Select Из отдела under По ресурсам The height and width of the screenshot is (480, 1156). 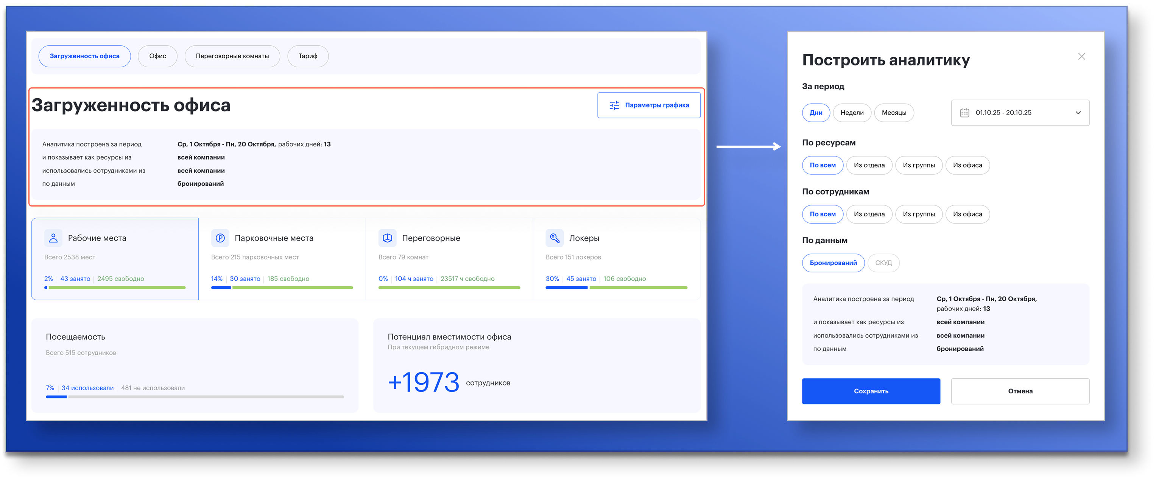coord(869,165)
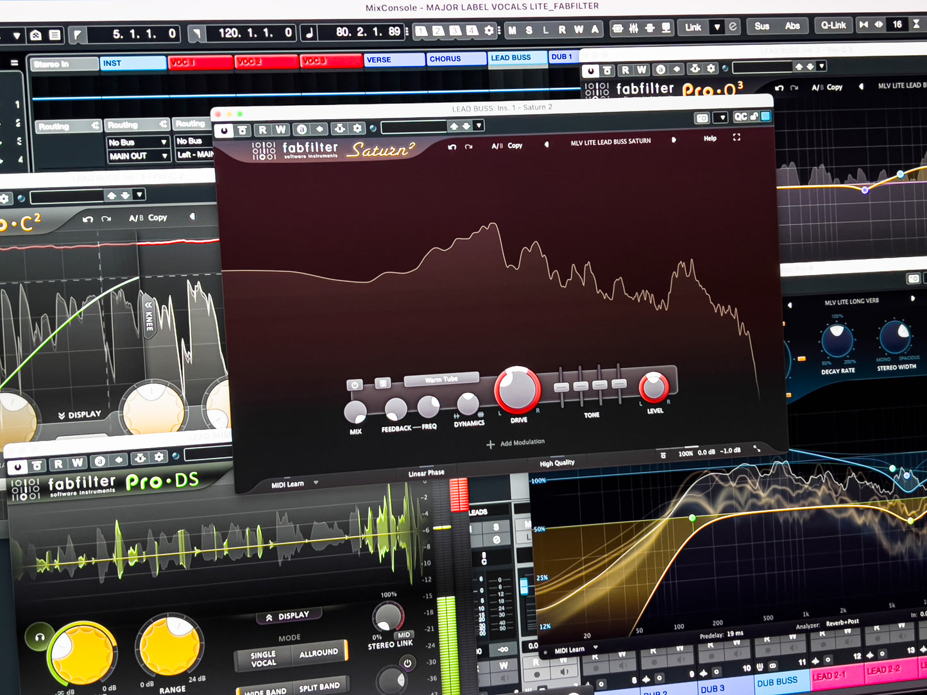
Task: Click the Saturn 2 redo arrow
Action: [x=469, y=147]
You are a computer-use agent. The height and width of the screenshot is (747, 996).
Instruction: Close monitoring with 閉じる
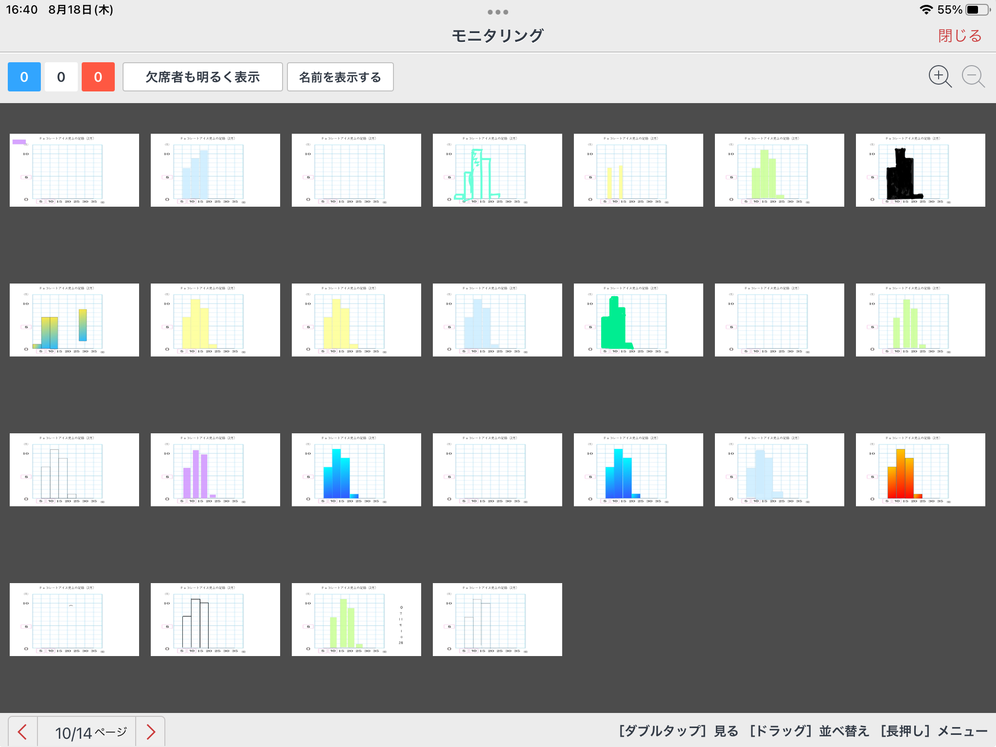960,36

★ ★ ★

## EXERCISE OBJECTIVE:
Rescale the lines from the one containing "You are a computer-use" through the end of the entries, both ends included. Give them again, requests included, with every coordinate in the answers multiplied by 2.1 and rounded to a whole number (halves round up), and leave the pictures out.

## FULL SOLUTION:
You are a computer-use agent. The height and width of the screenshot is (747, 996).
Instruction: Close monitoring with 閉じる
2016,76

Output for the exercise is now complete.